「学有林作業」行われる
「お茶摘み」の翌日、5月22日には、50年以上も続いている伝統的な活動「学有林作業」が行われました。
昭和32年から続くこの「学有林作業」は、先輩方や地域の方々の「遠山中学校」によせる温かく大きな期待を感じるものです。
今年度も、全校生徒33人と職員、そしてPTA役員、3年生の保護者、PTA学有林部員、学有林常任委員、長野県林務課の指導員の方々のご協力によって行われました。

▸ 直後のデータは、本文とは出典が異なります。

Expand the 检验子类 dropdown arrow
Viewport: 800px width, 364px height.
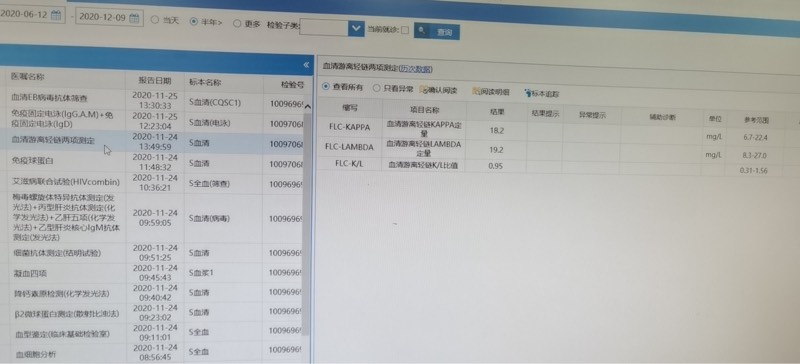[x=356, y=28]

午前中は、南信濃八重河内小嵐地籍にある「学有林」に行き、「間伐作業」を行いまし
た。PTAの学有林部員でもある森林組合に勤める二人のお父さんにまず、ヒノキを1本ずつチェーンソーで伐採してもらいました。倒す方向をしっかりと決め、そこに正確に倒していく技術とその姿に思わず拍手も出ました。3本目は、あえて枝が隣の木にひっかかり素直には倒れない木を選び、チルホールという道具を使って倒す方法も紹介してもらいました。設置したチルホールを引くのは男子生徒5人で、交代しながら行いました。ワイヤーに引っ張られながら枝をミシミシさせて少しずつ倒れていく様子は、先に見た2本の伐採とは少し違い、いろいろな方法があることを改めて教えてもらいました。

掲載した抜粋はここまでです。